The money is spent on organising demonstrations; so many rupees per head (the leaders get a lump sum rate, retain some of it, and pass on the rest of the money in a chain, ending with local organisers, sufficient for their personal consumption and for doling out). The rate is higher or lower depending on the action sought. Even the children at the head of a crowd, running up and shying a stone. That is one part of it: it isn't the heads of the factions who take money alone.
Now please watch videos, plentifully available on the 'net, especially on YouTube. You will see the utmost restraint observed by security forces. The breaking moment comes either when individual security men (please note that these are never the Army, these mob control weapons are handed out to policemen, either local policemen - rare - or central policemen) are isolated by a mob, or are trapped in the lanes and byways of a densely built-up locality. That is when the damage is done; used against a crowd, the spread of shot ensures that a broad lens of targets is affected, including people standing at the edges. Used in a crowded dwelling place, again, the spread may go where not intended, harming uninvolved people.
Pellet guns are used only in J&K because nowhere else is there such organised and very heavily funded unrest. You will be shocked at the estimates of money being spent on subsidising 'dissent' in J&K.
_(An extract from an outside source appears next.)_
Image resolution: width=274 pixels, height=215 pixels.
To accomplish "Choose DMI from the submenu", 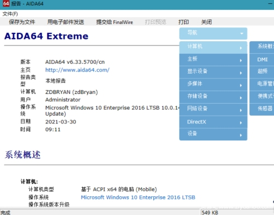I will point(262,60).
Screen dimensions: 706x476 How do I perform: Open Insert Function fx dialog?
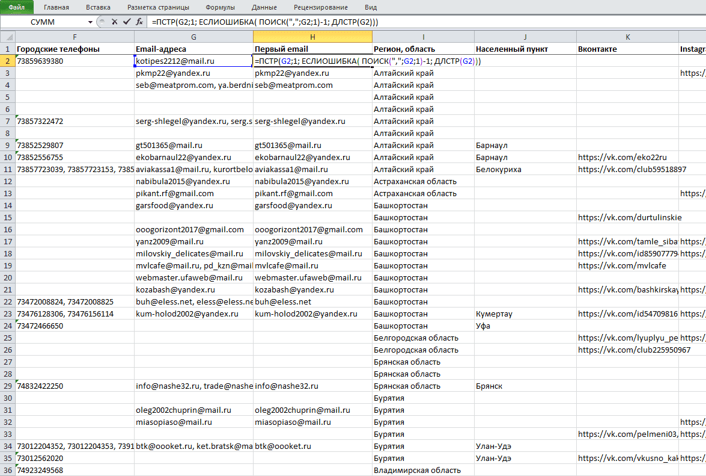139,22
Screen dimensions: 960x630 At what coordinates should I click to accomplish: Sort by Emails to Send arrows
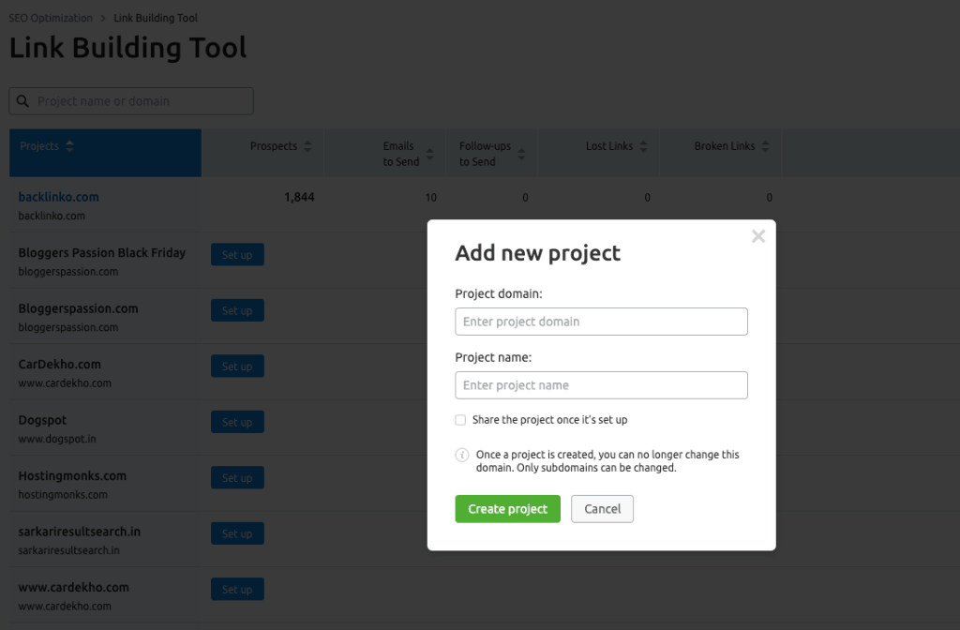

In other restless areas, these central policemen are fully armed and shoot to kill. And, in turn, they are attacked and killed. Those are Naxals, who want to impose an autocratic rule on the entire country, overthrowing the constitution. I am against human rights violations, but I am against them when committed by so-called dissidents as much as I oppose them when committed by the agents of the state. As for the armed micro-rebellions in the north-east, those have to be resolved by patient, accommodative actions by both the local state government and the centre; these are individual tribes that fear loss of territory and marginalisation, and have taken the example of the Nagas and the Mizos too seriously.
<sigh!> Tell me about it. I hope you are keeping up with the increasing irritation of the bench with the administration and its weird ways.
Next is the packing of the bench with Sanghis. It's coming, as sure as God made little green apples.